230136-281878-thumbnail.jpg
Geoff Ogilvy
Sunday's Geoff Ogilvy-Davis Love match was not exactly a heart stopping thrill-ride to culminate the WGC's run at La Costa.

The ABC announce team implied that the play was lackluster at times, but that seems unfair to Ogilvy and Love.

The real fault for another less-than-exciting match play goes to La Costa's insipid design.

Since I'm apparently the only one that thinks the stymie would have livened up today's match (and maybe more replays of Tom Lehman getting into a sword fight with his bag), consider how the architecture failed to offer chances for daring play.

Other than the short par-4 6th (which technology helped turn into risk-reward short par-4), the design offered few tough decisions that might create dramatic turning points. There are were even fewer "scary" shots that might put the player in an uncomfortable position (and leading to more tough decision-making scenarios or hope for the player who was down in the match).

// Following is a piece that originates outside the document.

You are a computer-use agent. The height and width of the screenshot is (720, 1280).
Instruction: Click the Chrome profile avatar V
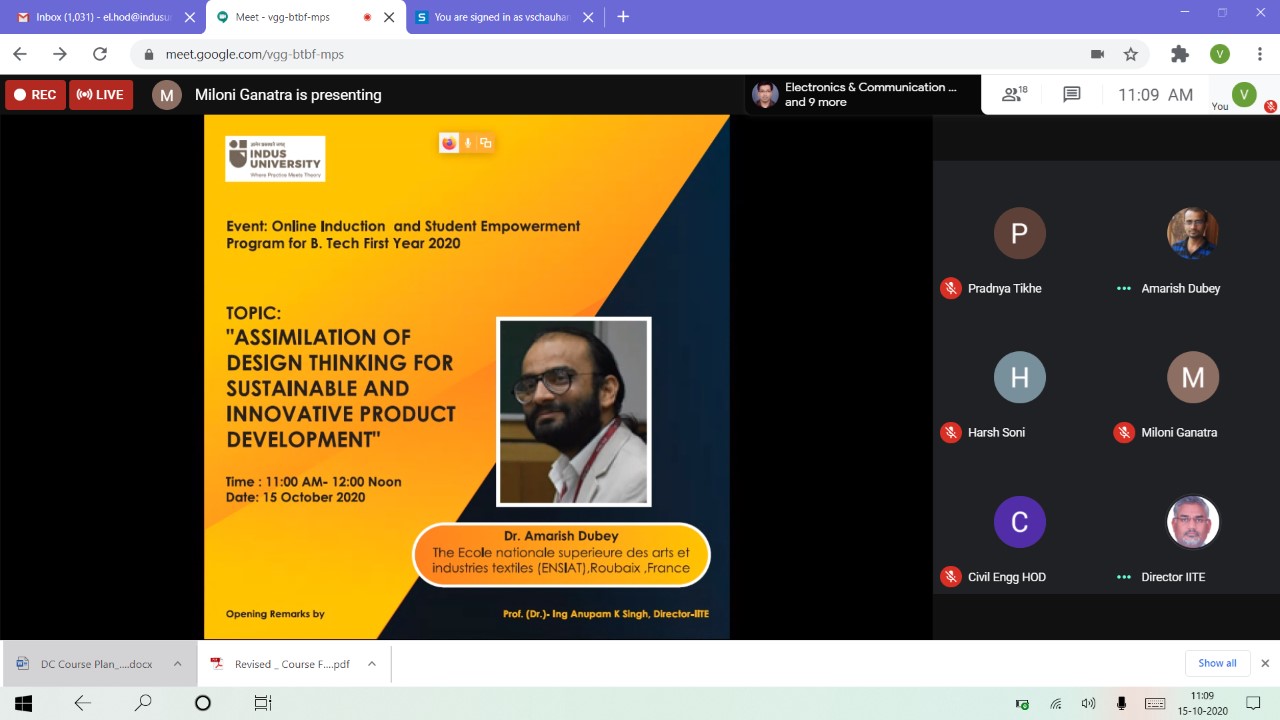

In fact, the inconsistent rough provided the only real "danger," and we know how interesting rough is as a hazard. 

In general, the design rewards a conservative style of play, and Ogilvy handled it beautifully. Watching him play last week at Riviera, the combination of his steady ball striking, solid putting and easy-going demeanor made him an ideal uh, match for La Costa.

Last year I had suggested in this Golfobserver.com column why La Costa is a dud for match play and why PGA West-Stadium would be far more compelling.

But as we learned today to end golf's worst kept secret, the WGC Match Play moves to Tucson's The Gallery at Dove Mountain, home to a 725-yard par-5. Excited?

Fans of match play can only hope for the sake of the format that the Fought-Lehman design will elicit a few more decisions and uncomfortable shots that can make match play so fun to watch.